### [PROBLEM TO WORK ON]
Copy exactly, and only, the lines from the line containing "This screenshot has" through the last line of the records below, both included, and leave out any pictures.

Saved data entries
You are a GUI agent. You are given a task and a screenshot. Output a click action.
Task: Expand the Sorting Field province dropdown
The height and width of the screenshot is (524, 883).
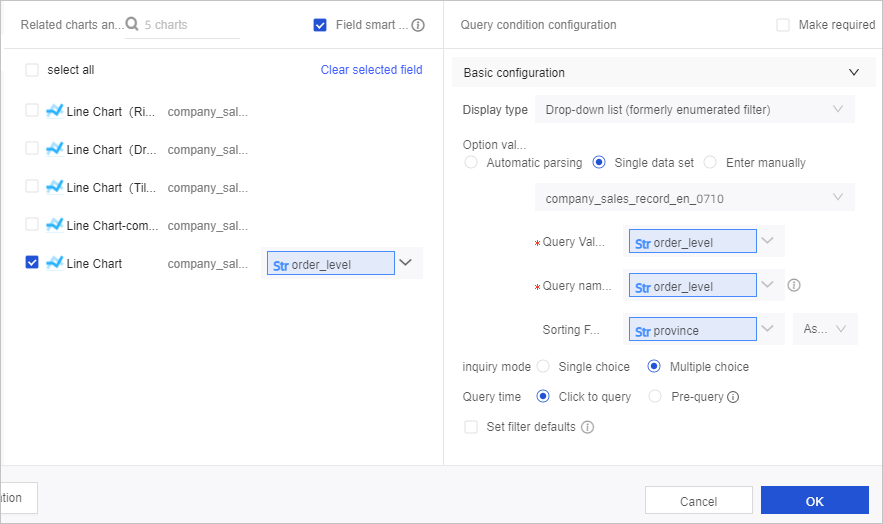[x=768, y=329]
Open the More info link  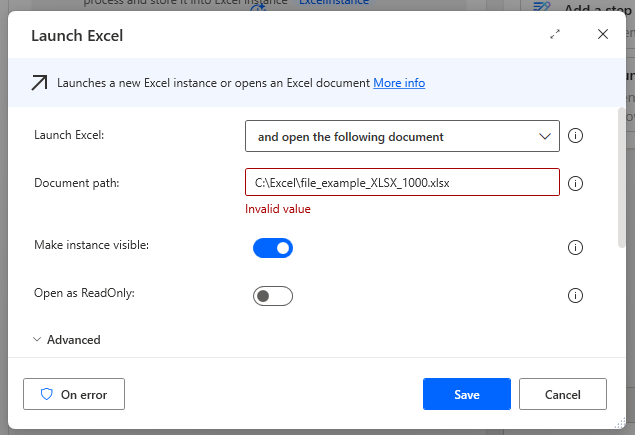(x=399, y=83)
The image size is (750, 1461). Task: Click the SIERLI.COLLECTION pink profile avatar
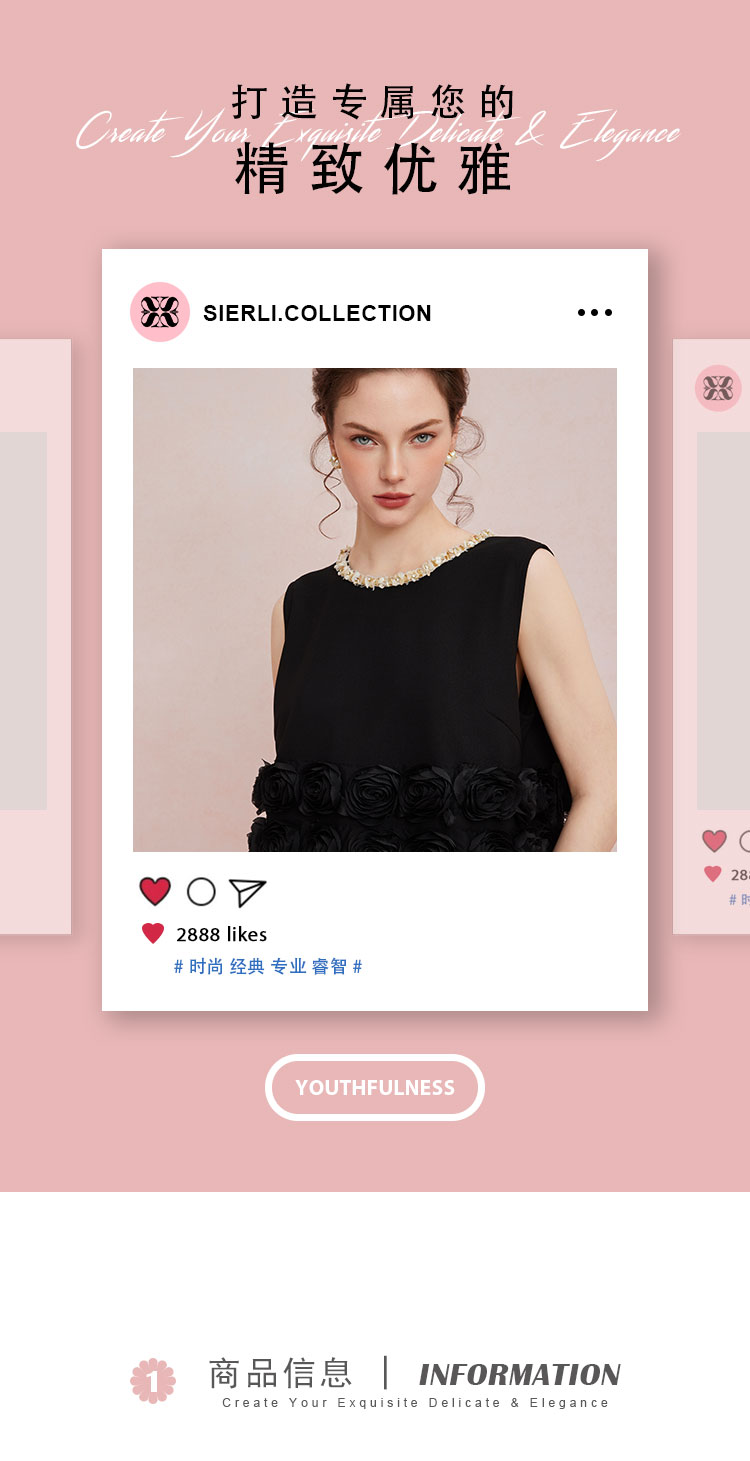pos(160,312)
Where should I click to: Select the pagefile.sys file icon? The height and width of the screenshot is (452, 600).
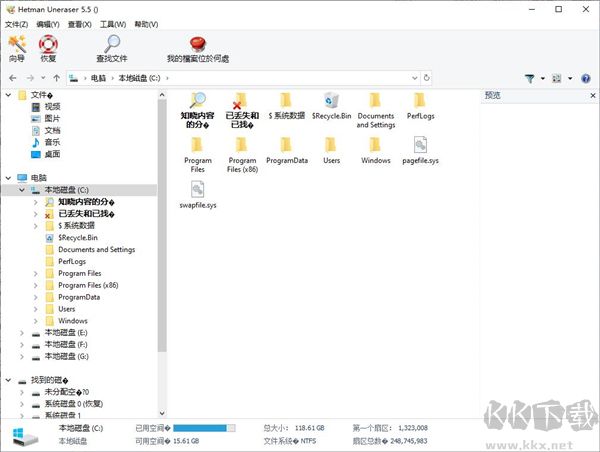[420, 149]
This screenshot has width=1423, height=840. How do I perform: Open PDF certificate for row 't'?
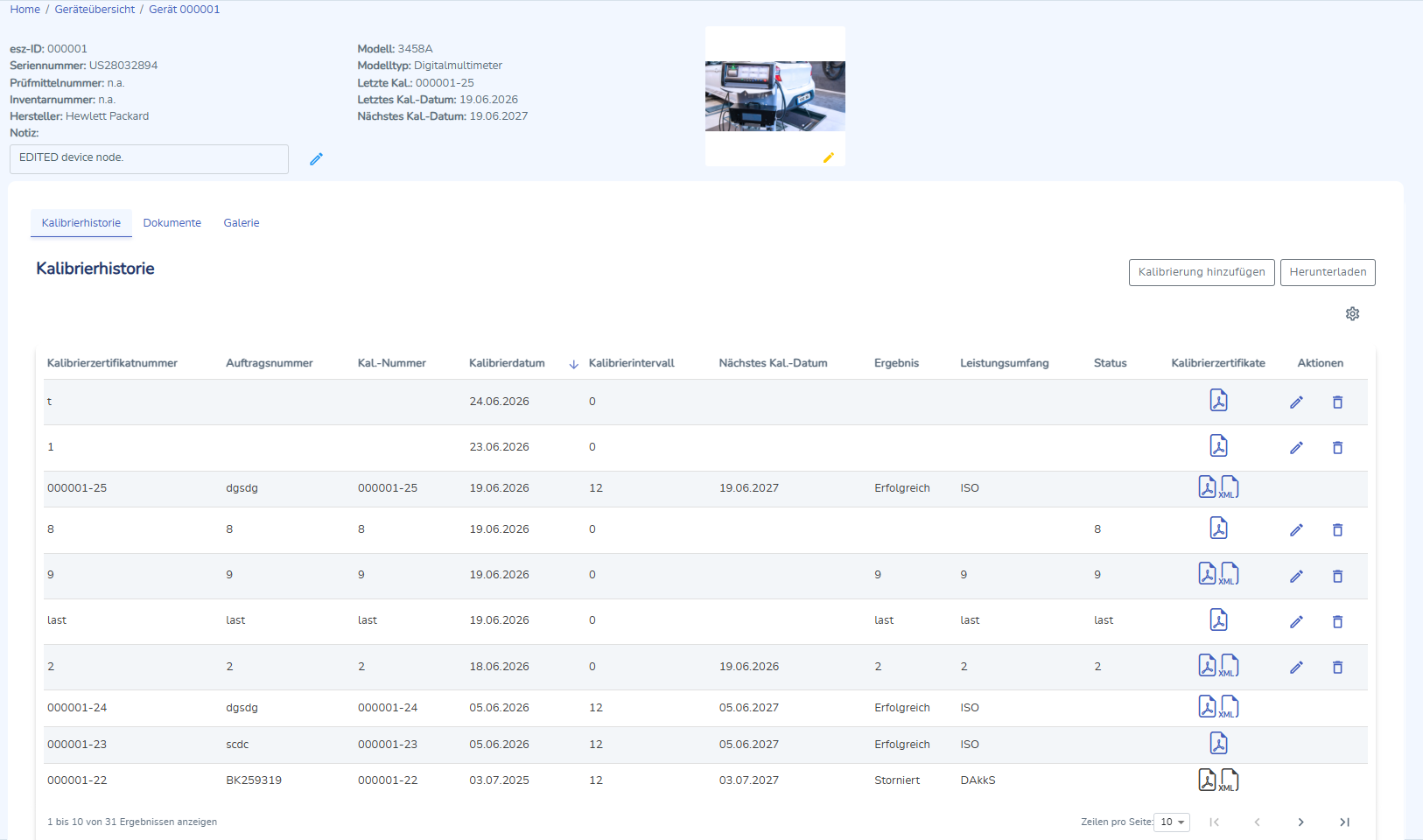point(1218,401)
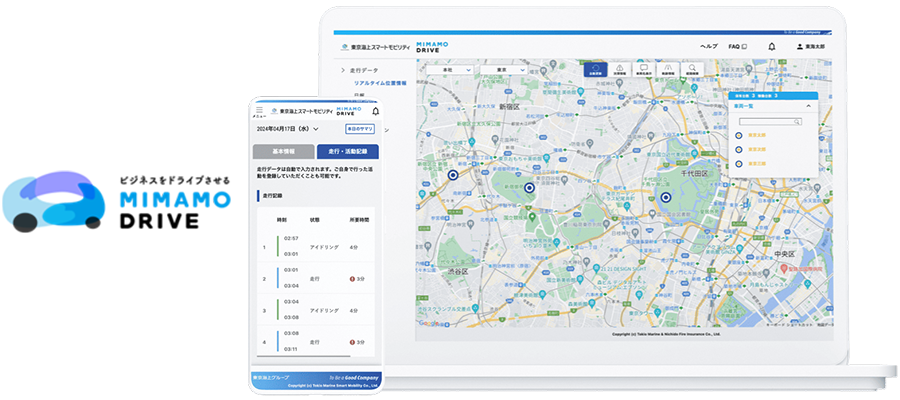The width and height of the screenshot is (900, 400).
Task: Select vehicle 東京三郎 in the vehicle list
Action: [x=757, y=163]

### [TASK OUTPUT]
This screenshot has width=1423, height=840. How do I perform: Open PDF certificate for row 't'?
point(1218,401)
The width and height of the screenshot is (900, 400).
Task: Select vehicle 東京三郎 in the vehicle list
Action: [x=757, y=163]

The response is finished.